"The Word became flesh and made his dwelling among us. We have seen his glory, the glory of the One and Only, who came from the Father, full of grace and truth."
I don't know why I was thinking about this particular image at this time of year, but it wouldn't leave me. In fact, I dreamt of seeing this. You don't see many crosses or cruciforms during the Advent season. Mangers, stars, wreaths, candles, trees...sights of the season but not a cross. That comes in the spring, right? Not really, but we tend to save it out for the Good Friday event.
Jesus' very name carries a cross. Yeshua. Joshua. "For he shall save his people from their sins." God saves. It's part of the Christmas story.

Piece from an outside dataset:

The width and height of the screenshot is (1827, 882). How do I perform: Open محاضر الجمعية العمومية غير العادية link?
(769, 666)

But I was drawn past the usually "tabernacled with us" and the "One and Only" to those two simple words at the end: full of "grace" and "truth."
I've heard it said that if you have truth without grace, you have legalism and if you have grace without truth, you have lawlessness or the old King James word, licentiousness.

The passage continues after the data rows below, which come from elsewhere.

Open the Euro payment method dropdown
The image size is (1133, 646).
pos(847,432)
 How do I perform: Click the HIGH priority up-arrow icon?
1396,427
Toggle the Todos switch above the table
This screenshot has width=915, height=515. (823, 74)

Truth without grace crushes the spirit. Grace without truth deceives the spirit. Both are equally bad for the person.
It's why Jesus embodied both. He was full of grace and truth.
To the woman caught in adultery, truth without grace would have meant her death. To the woman caught in adultery, grace without truth would have allowed her to follow her lusts and would not have allowed her to be in a right relationship with God.

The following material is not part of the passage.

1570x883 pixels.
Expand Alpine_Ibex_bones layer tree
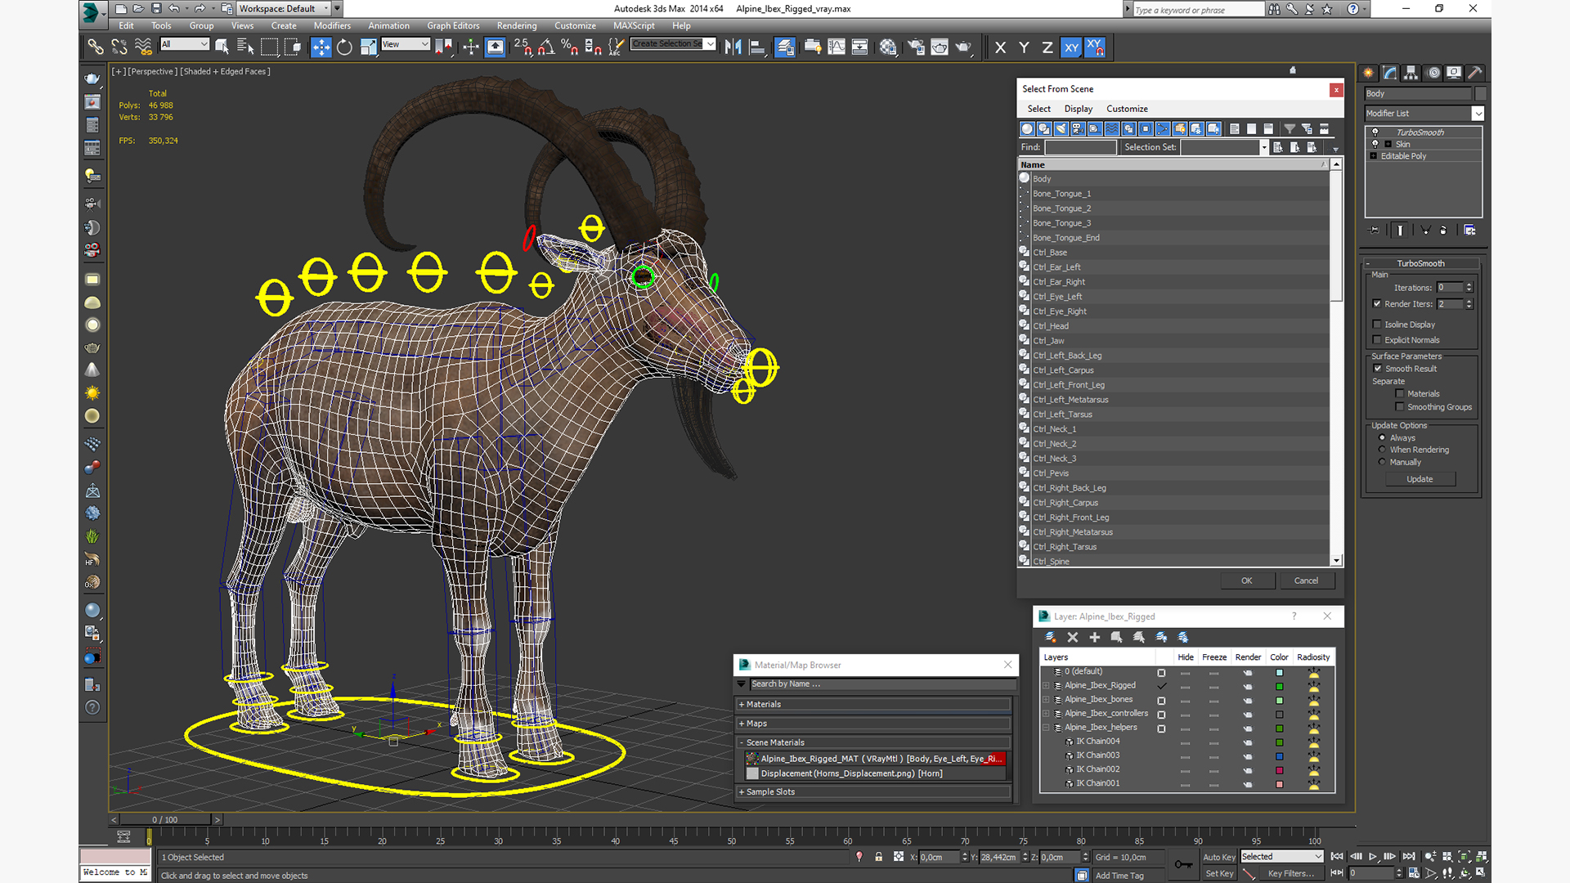click(x=1046, y=700)
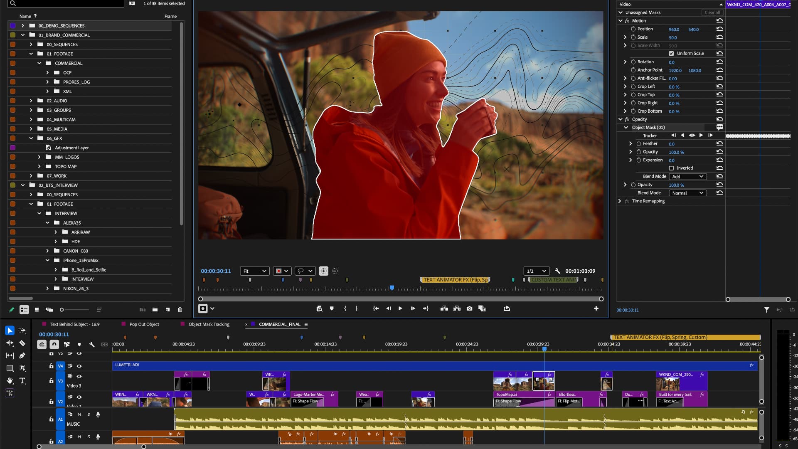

To the man who sat lame at the pool of Bethesda, truth would have crushed him because it was a sinful lifestyle that put him there and would have left him there. More guilt upon guilt. To the man who sat lame at the pool of Bethesda, grace would have brought healing to the body, but it would have kept him crippled in his soul.
To them both Jesus says, "Go and sin no more."
At this Christmas season I am reminded of my great need for both grace and truth. I am reminded of my need of Jesus. He tells me that there is hope through grace. He invites me to turn...to turn from and to turn to...because of truth.
As the farmer posted out by the road in regard to a fly-by-night cheap paint company: "Repaint! Repaint! And thin no more."
Remember that Jesus came into this world full of grace and truth. What a gift!
Have a blessed Christmas.
P.S. Taking a couple of weeks to recover from the joy of the holiday season. See you back here in January.